Heidi Thiemann, selbst alleinerziehende Mutter von zwei Kindern, ergänzt: „Das größte grundsätzliche Problem besteht darin, dass in unserer Gesellschaft Carearbeit keinen Wert hat und nicht anerkannt ist. Wir wollen strukturelle und systemische Herausforderungen wie diese adressieren und gleichzeitig Alleinerziehenden Angebote machen.“ Die vorliegende Studie sei daher wichtig, um politische Entscheidungsträger mit grundlegenden Informationen und Erkenntnissen zu versorgen.
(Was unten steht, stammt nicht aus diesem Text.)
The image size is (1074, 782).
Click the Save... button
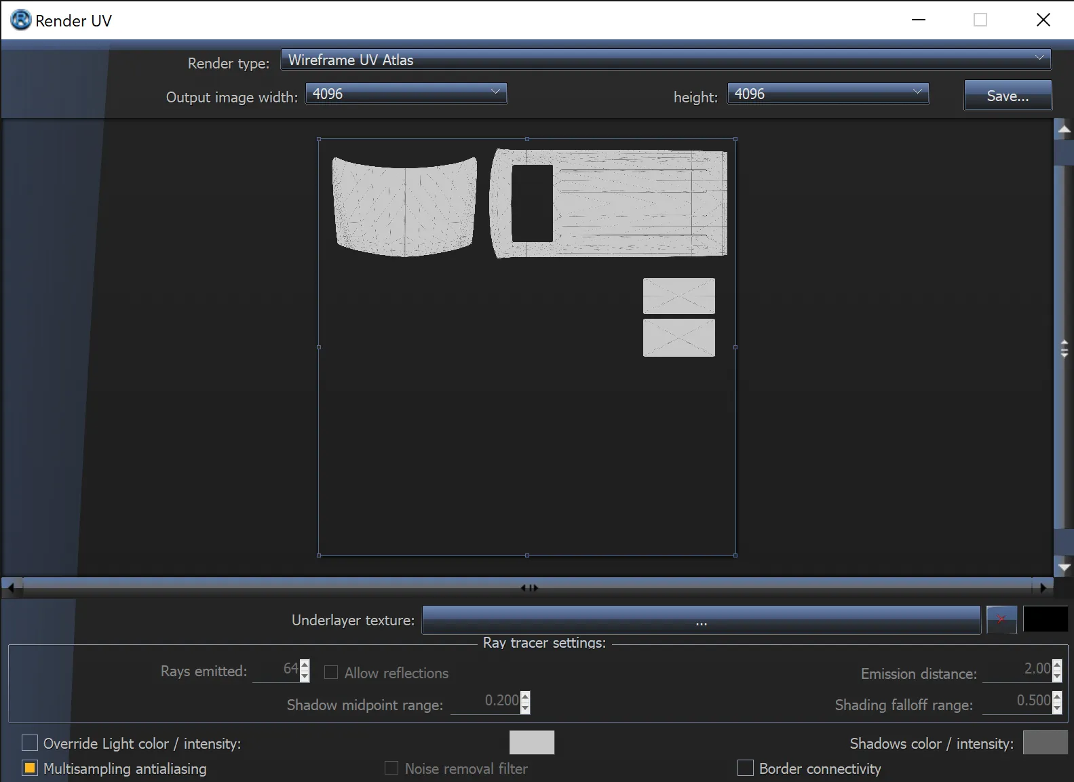click(1008, 96)
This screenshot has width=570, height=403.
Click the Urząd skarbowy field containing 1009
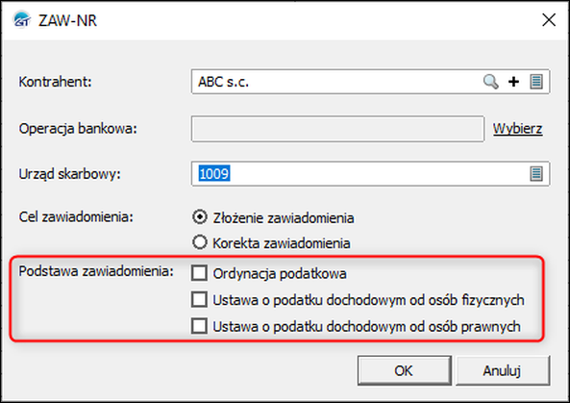370,174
Die Ergebnisse zeigen: Alleinerziehende haben vor allem Beratungsbedarf bei der Regelung des Umgangs (60%) und des Unterhalts (52%) sowie bei der Regelung des Sorgerechts (39%) und bei konflikthaften Beziehungen mit Gewaltvorfällen (37%).
Strukturelle und systemische Herausforderungen adressieren
Der Forschungsbericht fasst die qualitative Befragung von 131 Rechtsratsuchenden in acht Thesen übersichtlich zusammen und leitet daraus Handlungsempfehlungen ab, die online einsehbar sind.
Daraus geht hervor: Familienrechtliche Entscheidungen werden als intransparent wahrgenommen, den Zusammenhang von Umgangs- und Unterhaltsrecht erleben Alleinerziehende als konfliktträchtig. Darüber hinaus werden die unzureichende Berücksichtigung von erlebter Partnerschaftsgewalt in sorge- und umgangsrechtlichen Fragen und eine mangelnde systematische Berücksichtigung der Kinder und ihrer Wünsche bemängelt. „Überrascht hat uns der Befund, dass die Mutter-Kind-Beziehung von allen Beteiligten als grenzenlos belastbar angesehen wird – auch von den befragten Müttern selbst“, sagt Studienleiterin Barbara Thiessen, Professorin für Erziehungswissenschaft mit dem Schwerpunkt Beratung und Geschlecht an der Universität Bielefeld. Heidi Thiemann ergänzt: „Die Ergebnisse zeigen die große Verunsicherung der Alleinerziehenden, ausgelöst durch die bestehende Familienrechts- und Beratungspraxis.“
Hotline häufig erster Kontakt mit Rechtssystem
Insgesamt hat sich seit der Einrichtung der Hotline im Jahr 2022 gezeigt, dass der Beratungsbedarf sehr hoch ist. Derzeit stehen 500 Personen auf der Warteliste, die wegen des großen Andrangs noch nicht beraten werden konnten. „Einige der Probandinnen hatten durch die Rechtshotline zum ersten Mal Kontakt mit dem Rechtssystem“, sagt Thiessen. „Das zeigt, wie wichtig solche niedrigschwelligen Angebote sind.“ Ein Grund mehr für die CMS Stiftung, die Förderpartnerin auch weiterhin dabei zu unterstützen, den Zugang zum Recht für Alleinerziehende zu verbessern.